Amitava Chattopadhyay
Emerging Market Multinationals - Amitava Chattopadhyay


LG in India: Reinventing the Brand

LG in India: Reinventing the Brand

 

 

As LG Electronics India Limited’s (LGEIL) tenth birthday approached, the Indian subsidiary of Korean-based LG Electronics was taking stock of its achievements and the challenges that lay ahead. At its inception, LGEIL had been driven by two desires: to build a premium brand and to rank number one in market share in each and every category in which it operated, which included colour TVs, refrigerators, washing machines, microwave ovens, air conditioners and vacuum cleaners. It had reached and surpassed the latter benchmark three years ahead of schedule, having become the dominant player in all categories by 2004 – a remarkable achievement for a late entrant. However, it had also become a brand with mass appeal reinforcing the prevailing idea that Korean brands were cheap alternatives. The decision focus of this case is what should LG do to restore its original premium position while maintaining its appeal to the masses.


Teaching Objectives

This is a complex and challenging case that works well with advanced MBA students as well as EMBA and executive participants. It can be used to address the central branding challenges facing LG while simultaneously exposing participants to both the opportunities and challenges of the Indian marketplace.

To address the branding challenge of reinventing itself as the premium brand it desired to be, while at the same time grabbing volume, the case discussion needs to consider three elements. First, what should LG’s positioning platform be? That is, what should be the key differentiating associations of the LG brand? This discussion needs to encompass the sub-issue of how should LGEIL harmonize between the needs of positioning in India with the corporate positioning mandate that it faced. Second what could the marketing team propose to take the LG brand where it needed to go in terms of tangible marketing actions?
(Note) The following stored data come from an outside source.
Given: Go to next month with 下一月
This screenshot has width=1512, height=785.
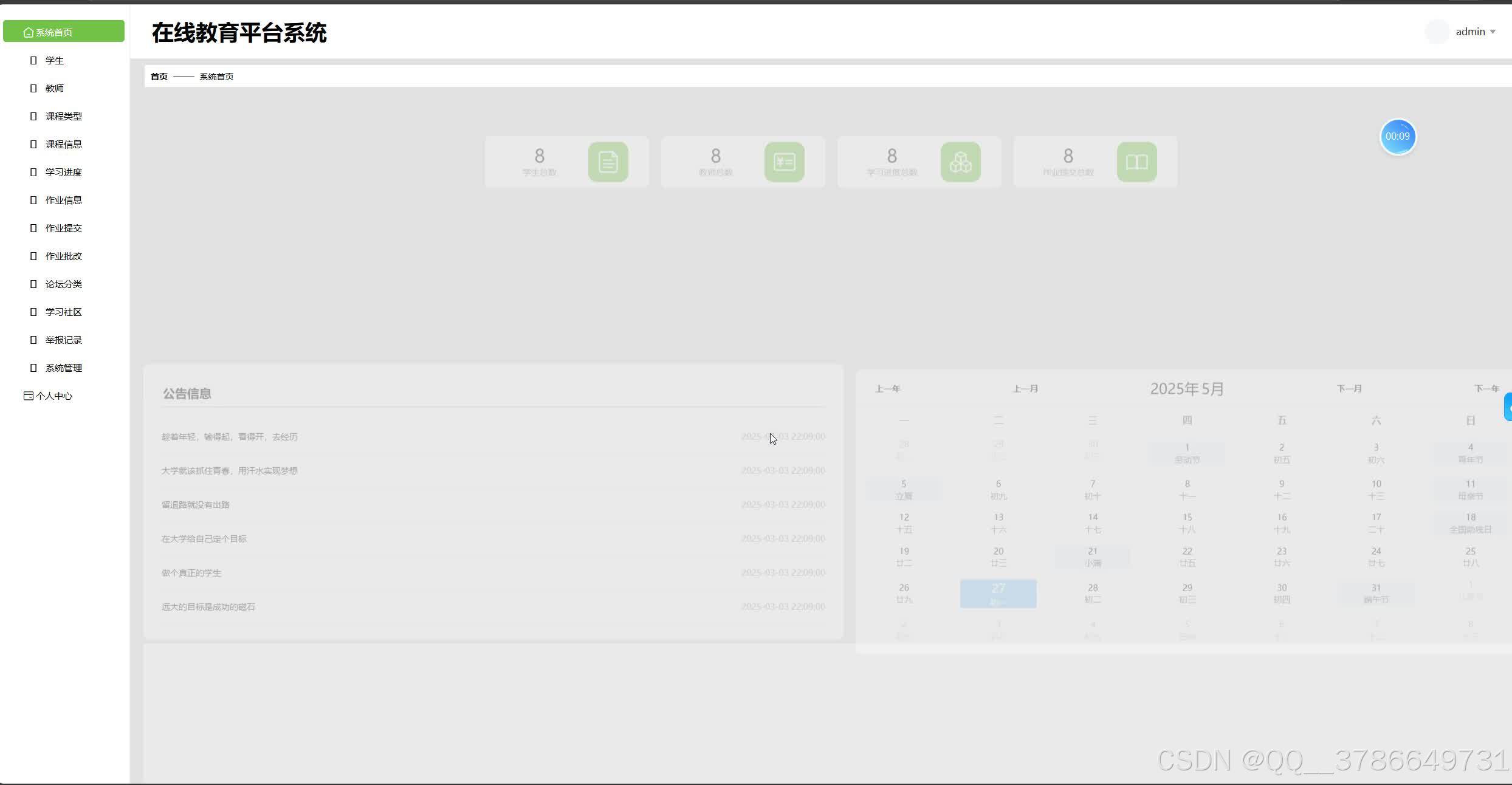Looking at the screenshot, I should (1349, 389).
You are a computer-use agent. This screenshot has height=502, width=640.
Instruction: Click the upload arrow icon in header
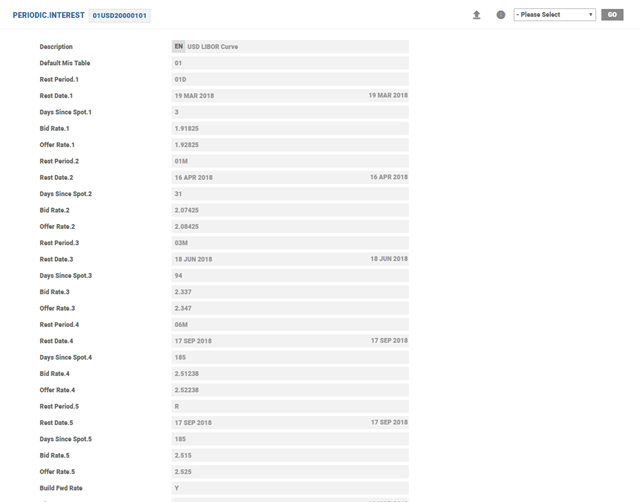[477, 15]
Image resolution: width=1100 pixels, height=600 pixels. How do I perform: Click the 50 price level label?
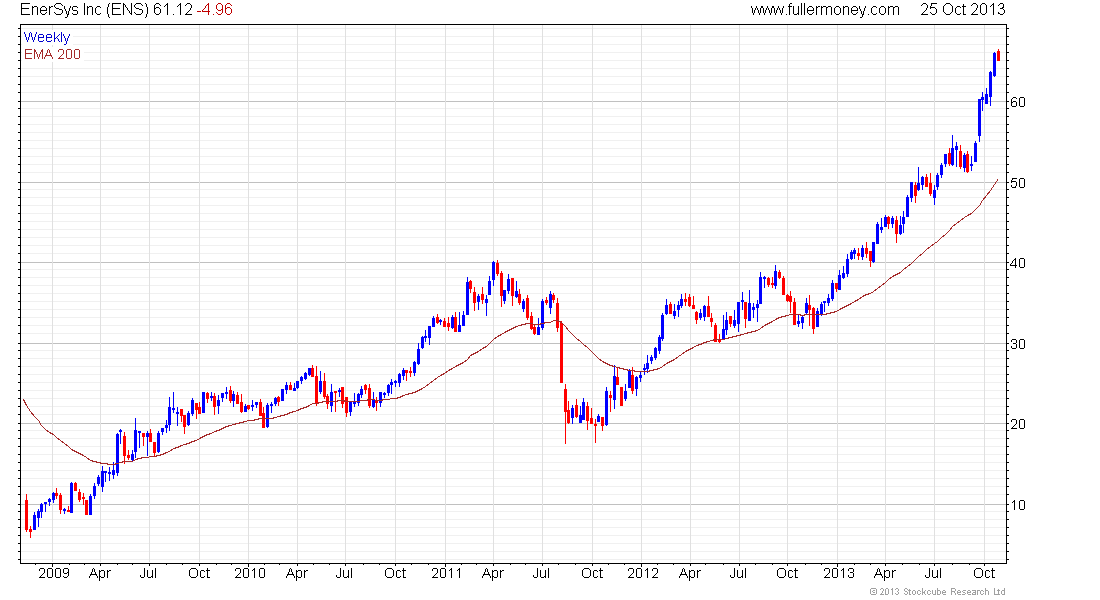click(x=1017, y=183)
This again has two key discussion areas. First, what role would PCs and mobile phones play in this endeavour? Second, how should LG manage its distribution, going forward. Both the product and distribution questions are key to the success of LG’s premiumization goal. Third, beyond addressing the issue of how to refurbish the image of the LG corporate brand, a second brand-related question was how LGEIL should manage the de facto portfolio of product brands that it had ended up creating?

Stated another way, LGEIl needed to create a harmonious brand architecture that would enable it to, on the one hand, move up-market with the corporate brand, while on the other, appeal to the mass segment to make volume gains.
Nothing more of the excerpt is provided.